Под словом «кто-нибудь» подразумевалась Пекола. Пока мать ворчала на кухне из-за выпитого Пеколой молока, мы втроем — Пекола, Фрида и я — сидели наверху. Мы знали, что Пекола обожает чашку с Шерли Темпл и молоко из нее пьет только ради того, чтобы еще разок полюбоваться на милое личико Шерли. Наша мать, помня о том, что мы с Фридой терпеть не можем молока, решила, что Пекола выпила его из жадности. И нам, конечно, не стоило с ней спорить. Мы не заводили разговоров со взрослыми, мы отвечали на их вопросы.

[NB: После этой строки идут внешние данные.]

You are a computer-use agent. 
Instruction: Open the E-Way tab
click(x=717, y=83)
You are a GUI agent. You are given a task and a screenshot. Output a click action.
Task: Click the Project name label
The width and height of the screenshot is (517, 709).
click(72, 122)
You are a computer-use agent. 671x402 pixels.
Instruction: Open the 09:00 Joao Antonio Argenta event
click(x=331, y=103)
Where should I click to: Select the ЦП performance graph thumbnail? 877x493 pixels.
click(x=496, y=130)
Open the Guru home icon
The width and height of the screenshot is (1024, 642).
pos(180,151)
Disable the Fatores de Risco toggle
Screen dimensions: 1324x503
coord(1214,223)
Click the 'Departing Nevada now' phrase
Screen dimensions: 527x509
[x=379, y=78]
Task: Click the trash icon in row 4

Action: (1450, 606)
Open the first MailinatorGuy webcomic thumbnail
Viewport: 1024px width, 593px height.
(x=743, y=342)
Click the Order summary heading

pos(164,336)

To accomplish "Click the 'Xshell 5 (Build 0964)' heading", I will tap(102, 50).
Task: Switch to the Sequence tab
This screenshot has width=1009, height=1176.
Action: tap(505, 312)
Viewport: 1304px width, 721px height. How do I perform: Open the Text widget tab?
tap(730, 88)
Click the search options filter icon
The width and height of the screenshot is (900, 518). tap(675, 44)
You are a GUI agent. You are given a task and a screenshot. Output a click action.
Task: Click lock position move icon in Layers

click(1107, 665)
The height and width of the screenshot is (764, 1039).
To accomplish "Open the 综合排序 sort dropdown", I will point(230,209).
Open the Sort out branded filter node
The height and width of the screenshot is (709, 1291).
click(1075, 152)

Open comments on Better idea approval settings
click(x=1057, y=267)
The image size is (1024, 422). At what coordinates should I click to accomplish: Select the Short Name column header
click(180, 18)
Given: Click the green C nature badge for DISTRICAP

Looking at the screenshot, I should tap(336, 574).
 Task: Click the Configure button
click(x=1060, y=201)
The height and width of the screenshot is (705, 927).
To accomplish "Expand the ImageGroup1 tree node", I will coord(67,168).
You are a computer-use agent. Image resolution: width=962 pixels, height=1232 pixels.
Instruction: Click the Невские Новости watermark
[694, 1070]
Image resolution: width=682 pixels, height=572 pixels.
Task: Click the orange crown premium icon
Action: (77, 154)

Нам было стыдно слушать обвинения, сыпавшиеся на нашу подругу, и мы тихо сидели наверху: я ковыряла заусенец на пальце, Фрида чистила зубами ногти, а Пекола, склонив голову, водила пальцем по шрамам на коленке. Сердитые монологи матери всегда раздражали и огорчали нас. Бесконечные и оскорбительные, они никогда не относились к кому-то конкретно (мама не называла ничьих имен, она рассуждала о «некоторых» и о «ком-нибудь» ),но, несмотря на это, слушать их было ужасно обидно. Она могла говорить часами, нанизывая обвинения одно за другим, пока все, что огорчало ее, не выплескивалось наружу. И тогда, высказавшись до конца, она принималась петь песни и пела их весь остаток дня. Но для того, чтобы дождаться песен, нужно было запастись терпением. У нас болели животы, шеи пылали от стыда, мы слушали ее, избегая смотреть друг другу в глаза и ковыряя заусенцы или стараясь чем-нибудь занять руки.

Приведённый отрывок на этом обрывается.